Basically, there are two columns in this data frame that break the first rule of tidy data (i.e., each variable is a column). The first column, variable_name, has seven different variables within it, and the second column, indicator_name, has 10 variables.

These variables are contained within a single column as factor levels and are different from each other (i.e., one could be age range, while another could be a particular region/state). It looks something like the following, but I have shortened it to simplify the example a bit (assume more variables under variable_name and indicator_name, many years besides 2010 in year, and sex includes both, male, and female).

year	sex	variable_name	variable_category	indicator_name	indicator_category	value
2010	both	education	no degree	employment status	employed	200
2010	both	education	no degree	employment status	unemployed	400
2010	both	education	one or more degrees	employment status	employed	400
2010	both	education	one or more degrees	employment status	unemployed	200
2010	both	age group	25-54	employment status	employed	350
2010	both	age group	25-54	employment status	unemployed	200
2010	both	age group	55+	employment status	employed	250
2010	both	age group	55+	employment status	unemployed	100
2010	both	region	east coast	employment status	employed	2000
2010	both	region	east coast	employment status	unemployed	500
2010	both	region	west coast	employment status	employed	3000
2010	both	region	west coast	employment status	unemployed	1000
2010	both	education	no degree	job tenure	less than 5 years	125
2010	both	education	no degree	job tenure	more than 5 years	75

Usually, cleaning long data with multiple variables within a column would require using pivot_wider(). However, I'm not sure this is the best option for this dataset. Since there are a lot of variables in these two columns, pivoting them out creates a ton of columns, which wouldn't really make it any easier to work with. In this case, and if I understand the rules of tidy data (please correct me if I'm wrong), I believe there should be 70 data frames (one table per observational unit).

What I've done instead is group_by() the variable_name and indicator_name columns and then use group_split() to create an object that's a list of 70 data frames. From there, I feel you can just create separate objects from each data frame in the list object and examine and/or join different tables of interest as need be.

require(dplyr)

data_list <-
data |>
group_by(variable_name, indicator_name) |>
group_split()

edu_empl_status <- data_list[[1]]

edu_empl_status

year	sex	variable_name	variable_category	indicator_name	indicator_category	value
2010	both	education	no degree	employment status	employed	200
2010	both	education	no degree	employment status	unemployed	400
2010	both	education	one or more degrees	employment status	employed	400
2010	both	education	one or more degrees	employment status	unemployed	200

However, creating 70 objects would be tedious without iterating. Is there a way to create multiple new objects by iterating over a single list object (maybe using purrr or the apply family of functions?). Or is this even the right way of going about fixing this data frame? Would it be better to keep it as a single dataframe and nest variables?

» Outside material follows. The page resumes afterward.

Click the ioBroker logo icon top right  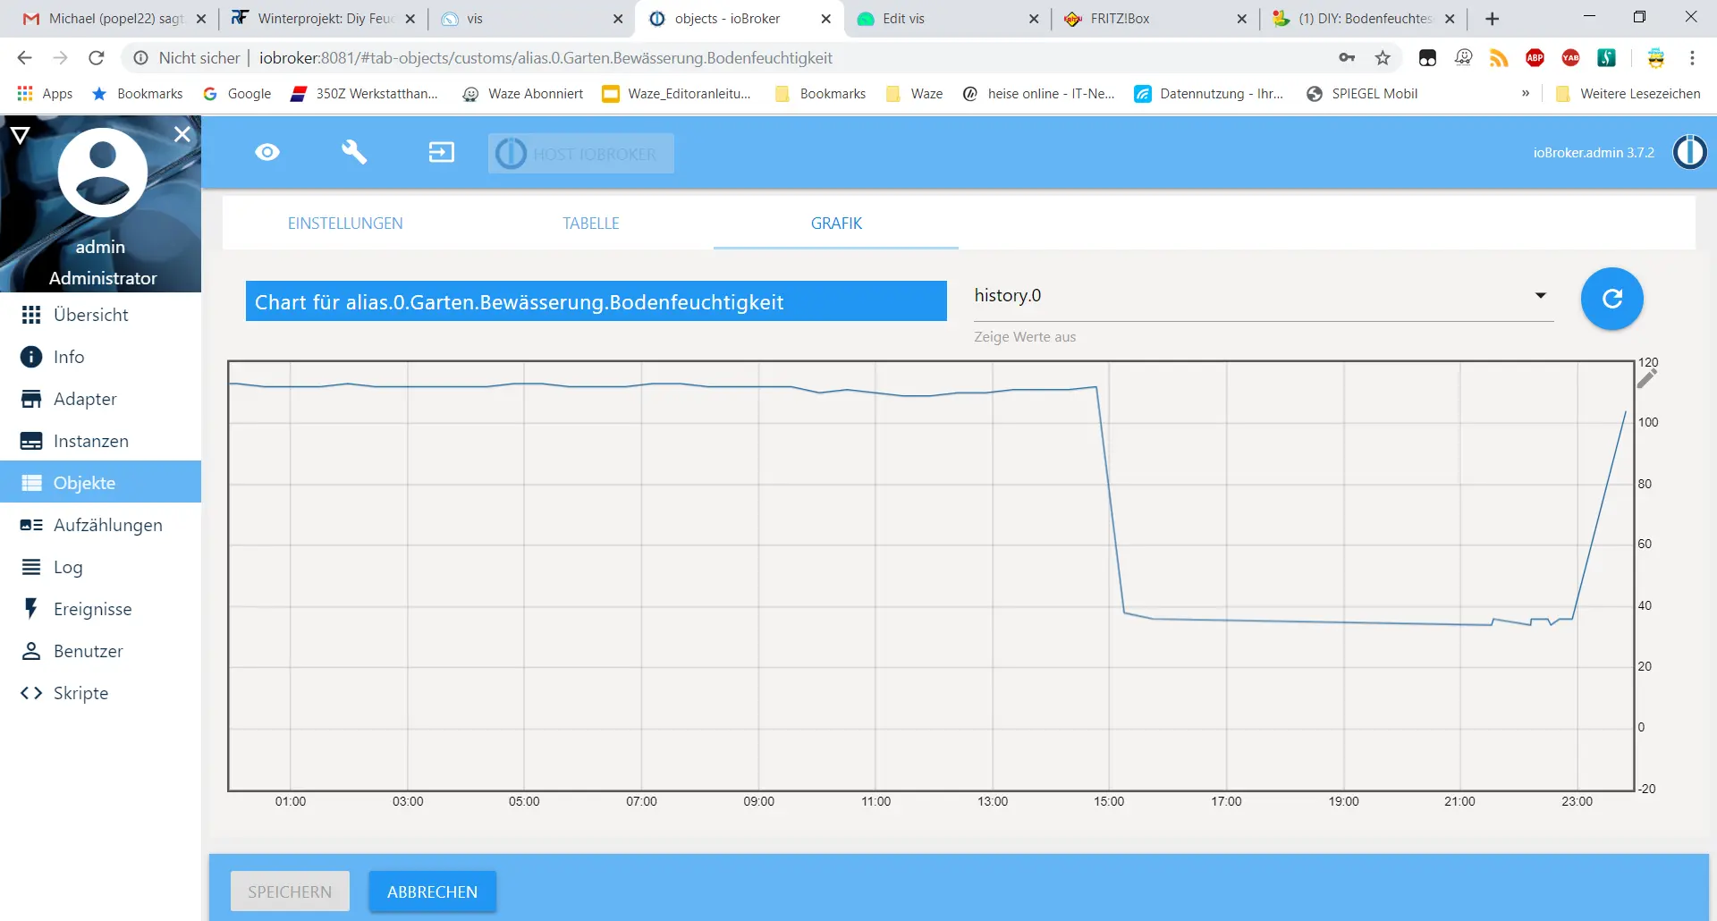click(x=1689, y=152)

Anyone with experience working with these extremely molten/long data sets on the best way to break it up and clean it? Sorry if this question is unclear or if I've misunderstood anything.

Solution

I suspect you are on the right path. The first thing I would do will be to deal with those columns that have multiple variables in it. I have written an iterative function here that will create a new column for each unique entry in the "variable_name"/"indicator_name" columns.

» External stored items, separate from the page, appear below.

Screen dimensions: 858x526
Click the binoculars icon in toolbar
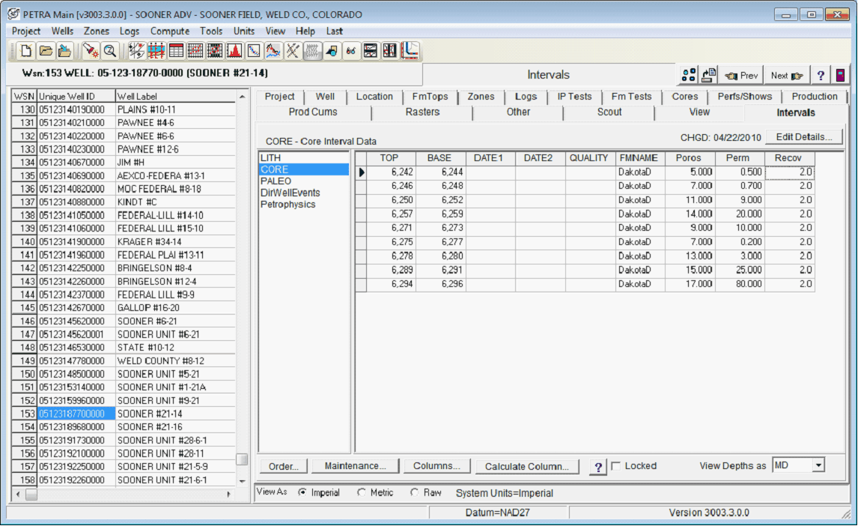tap(350, 51)
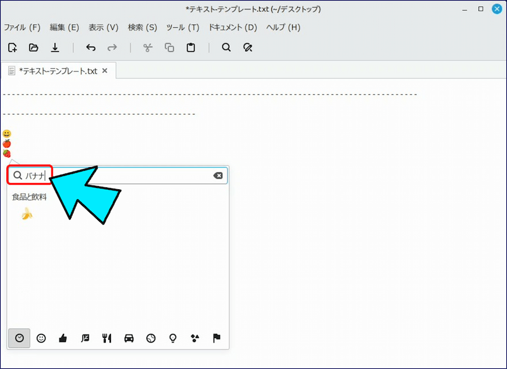Show recent emojis with the clock icon
Viewport: 507px width, 369px height.
(20, 338)
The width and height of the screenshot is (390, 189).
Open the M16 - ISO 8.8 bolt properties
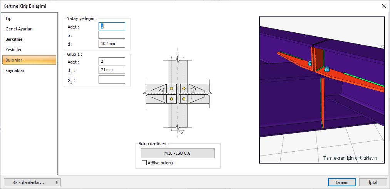point(177,153)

# Replicating your dataset    
data <- data.frame(
    year = rep(2010, 14),
    sex = rep("both", 14),
    variable_name = c("education", "education", "education", "education", "age group", "age group", 
"age group", "age group", "region", "region", "region", "region", "education", "education"),
    variable_category = c("no degree", "no degree", "one or more degrees", "one or more degrees", "25-54", "25-54", "55+", "55+", "east coast", "east coast", "west coast", "west coast", "no degree", "no degree"),
    indicator_name = c(rep("employment status", 12), rep("job tenure", 2)),
    indicator_category = c("employed", "unemployed", "employed", "unemployed", "employed", "unemployed", "employed", "unemployed", "employed", "unemployed", "employed", "unemployed", "less than 5 years", "more than 5 years"),
    value = c(200, 400, 400, 200, 350, 200, 250, 100, 2000, 500, 3000, 1000, 125, 75)
)


# Create an iterative function to generate new columns for unique values in variable_name and indicator_name
create_columns <- function(data, name_col, category_col) {
  unique_names <- unique(data[[name_col]])
  for (name in unique_names) {
    new_col <- ifelse(data[[name_col]] == name, data[[category_col]], NA)
    col_name <- paste(name_col, name, sep = "_")
    data[[col_name]] <- new_col
  }
  return(data)
}

# Apply the function to both variable_name and indicator_name columns
data <- create_columns(data, "variable_name", "variable_category")
data <- create_columns(data, "indicator_name", "indicator_category")

# Drop the original variable_name, variable_category, indicator_name, and indicator_category columns
data <- data %>%
  select(-variable_name, -variable_category, -indicator_name, -indicator_category)

print(data)